The report stated that “From an economic perspective, having large numbers of denominations that are not in demand, saved by the public, or in long-term storage at cash processors rather than used in circulation does not contribute to an efficient or cost effective cash cycle.”  1p and 2p coins alone are not legal tender for transactions over 20p, and are therefore generally stored or discarded after their first use.

The treasury produces more than 500 million copper coins each year to replace those taken out of circulation through being put into storage, and copper coins make up approximately 40% of all currency in circulation.  Sarah Coles, a Hargreaves Lansdown analyst, said that “when it costs more to produce and distribute a coin than the coin itself is worth, governments tend to decide it’s a spent force.”  In general, cash only accounts for around 15% of transactions as per the last figures released (2015), and the rise of contactless payment methods in the last couple of years has surely reduced that figure.

Many countries have already removed low denomination coins from circulation, including Australia, Sweden, and Canada – where Mark Carney, the current governor the Bank of England, is from.

These changes have been mooted before, such as in 2013 when the then Chancellor of the Exchequer, George Osborne, considered the possibility that Britain could follow Canada when they removed their copper coins from circulation.  At the time, Alec Chrystal, a professor at the Cass Business School, noted that the decision would be made centrally but would be forced by the people rather than government policy. He said: “It will be driven by demand, rather than supply.  If we do not use them, then they will drop out of circulation.  There are still plenty of places around that need them, not least charities which might well be upset if they were to go.”  David Cameron quashed the idea at the time over fears of public disapproval.

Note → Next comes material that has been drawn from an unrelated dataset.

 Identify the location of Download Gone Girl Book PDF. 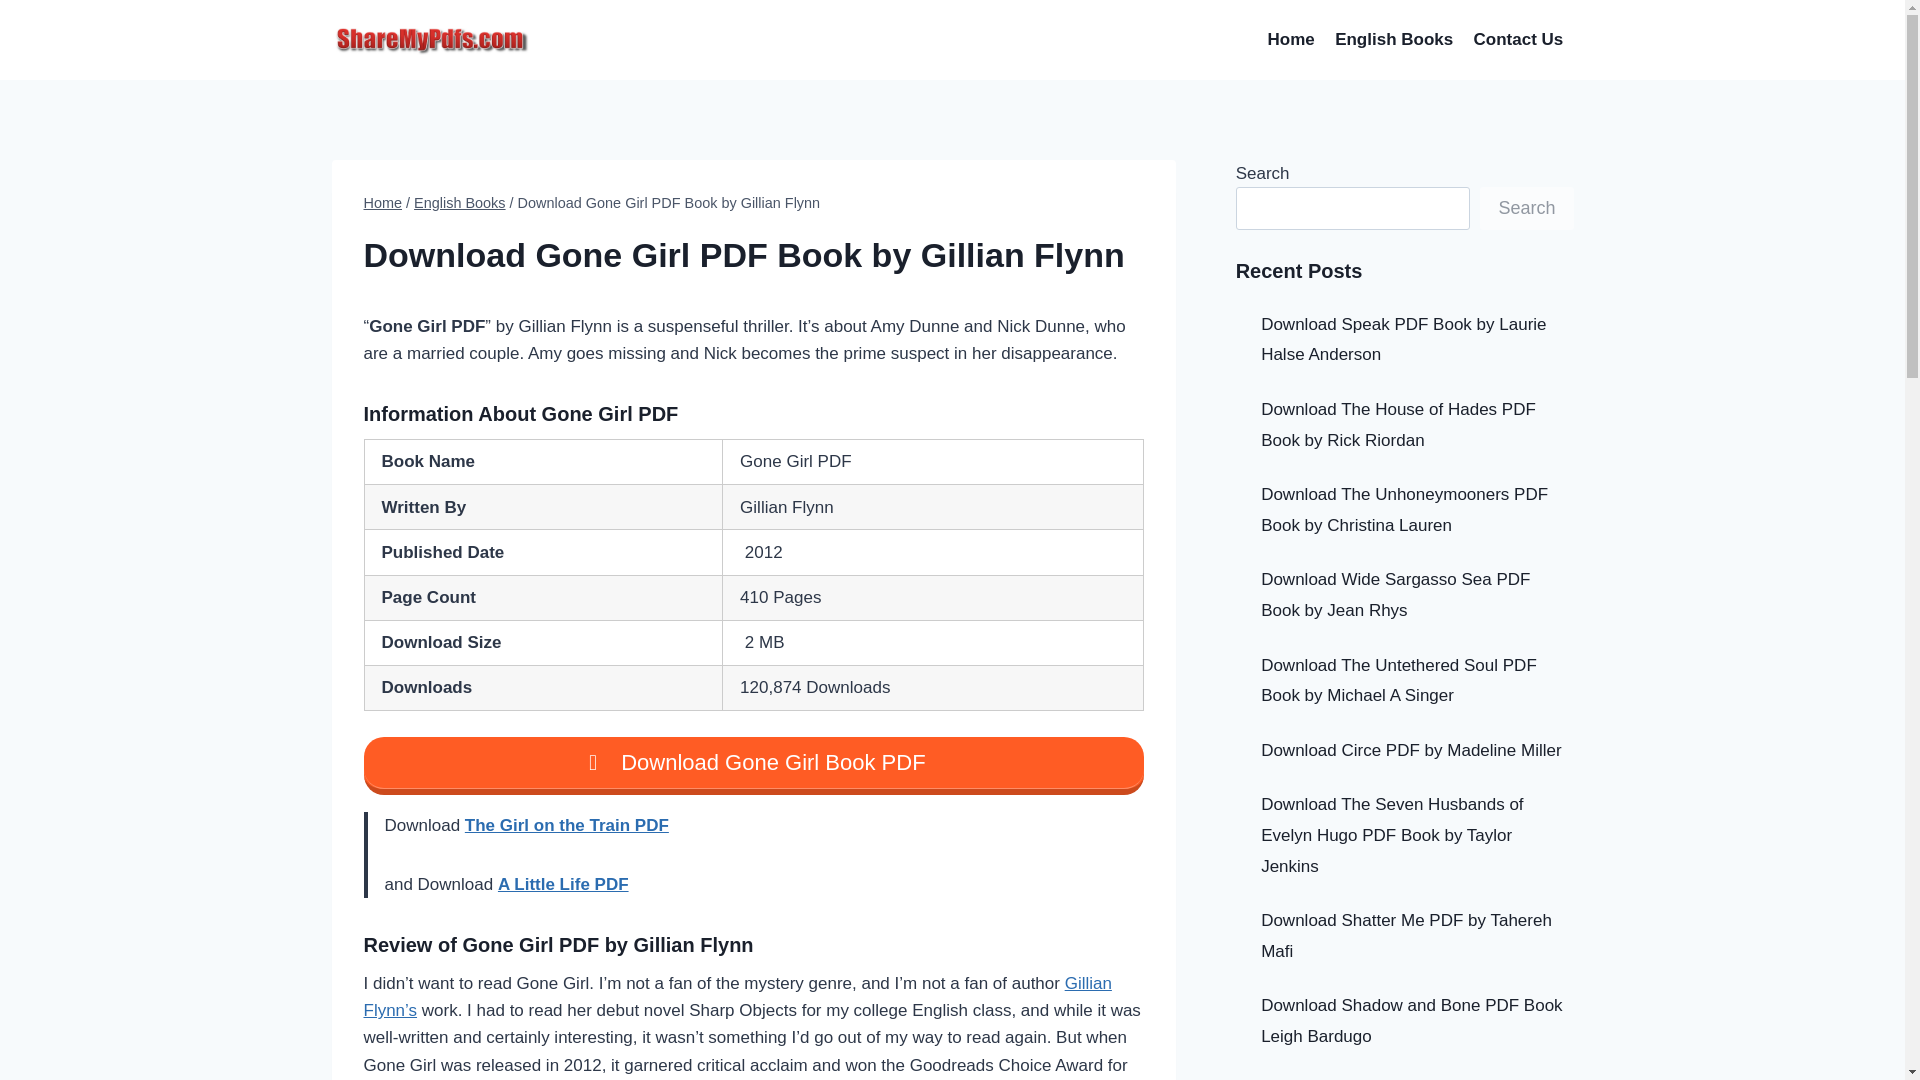
(754, 765).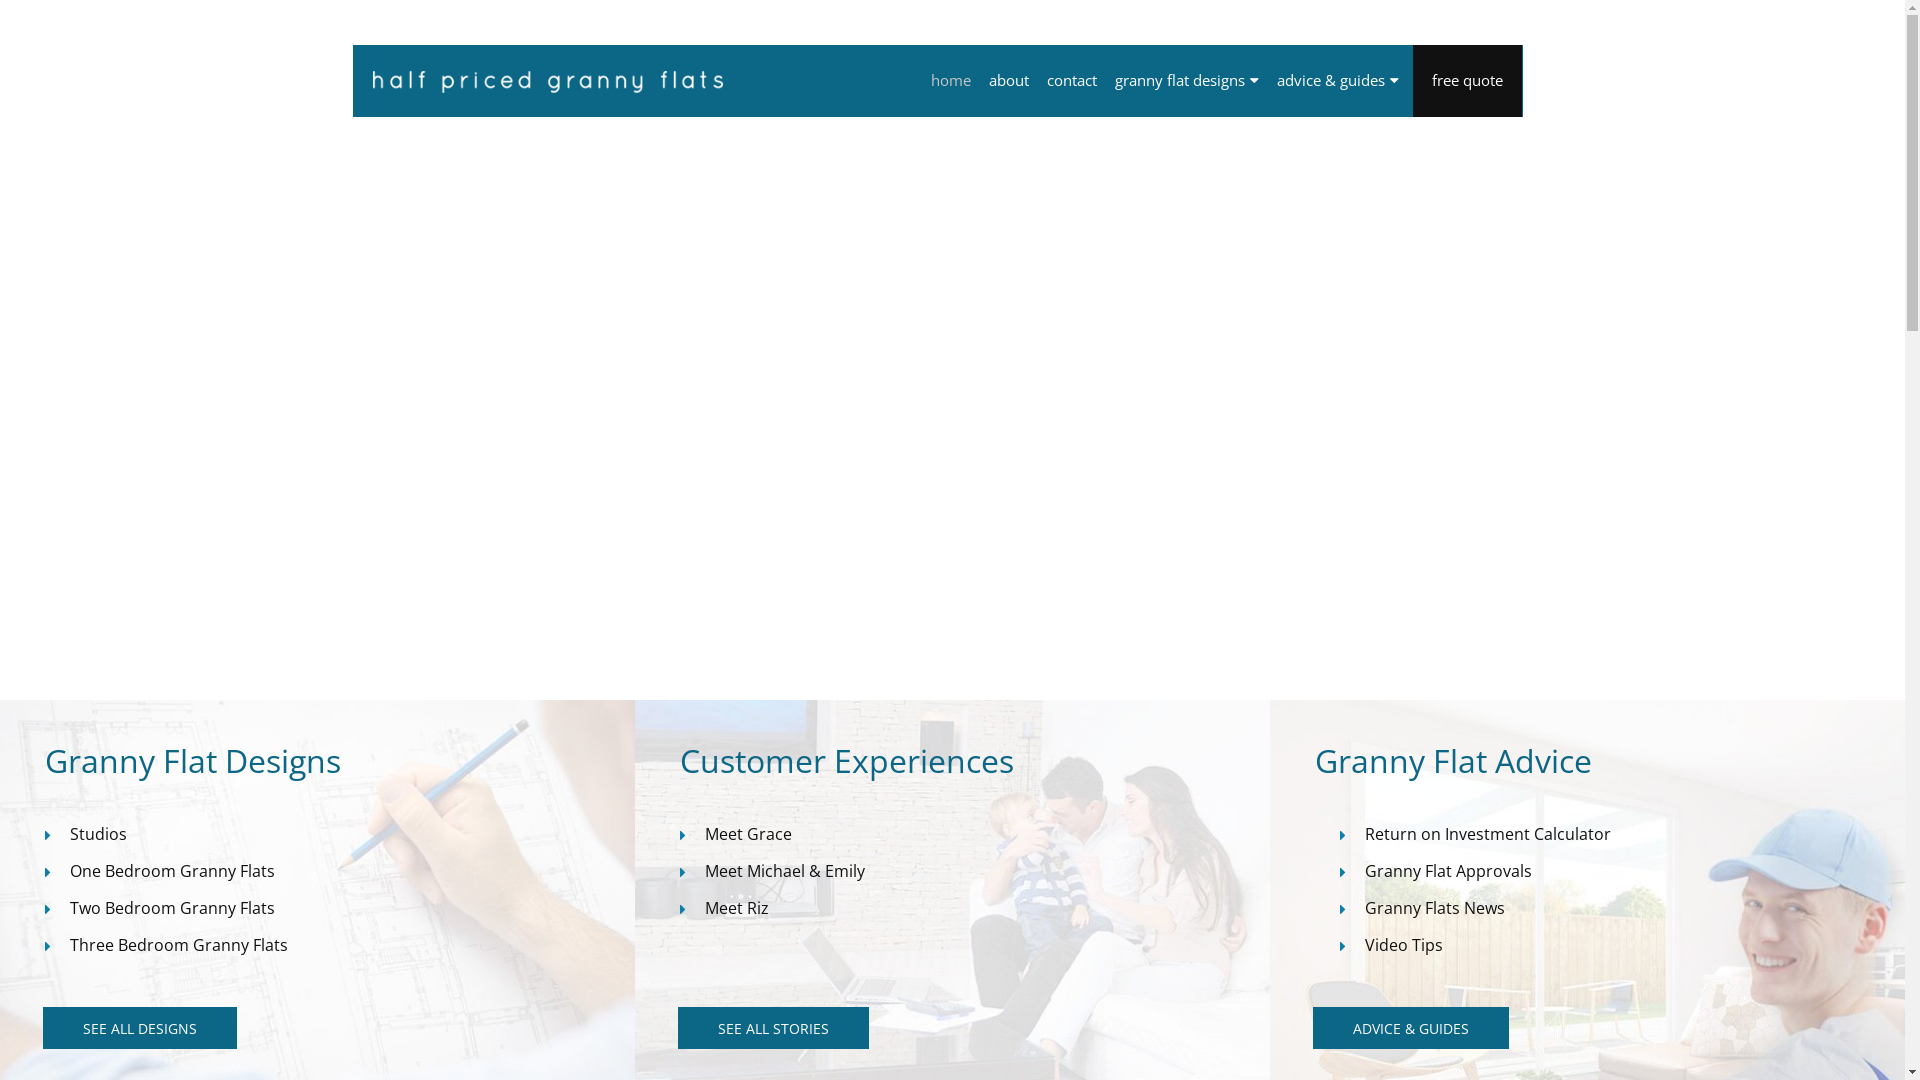 The height and width of the screenshot is (1080, 1920). Describe the element at coordinates (748, 834) in the screenshot. I see `Meet Grace` at that location.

At the other end of the scale, the validity of the £50 note is also in doubt.  The Treasury report noted that it is almost never used for normal everyday transactions, and that “there is also a perception among some that £50 notes are used for money laundering, hidden economic activity and tax evasion.  £50 notes are large enough to be worthwhile keeping in bulk as investment, alongside similarly large denominations of euros and dollars.

The research process is continuing until June, with individuals being asked the question: “Does the current denominational mix (eight coins and four banknotes) meet your current and future needs?  If not, how should it change?”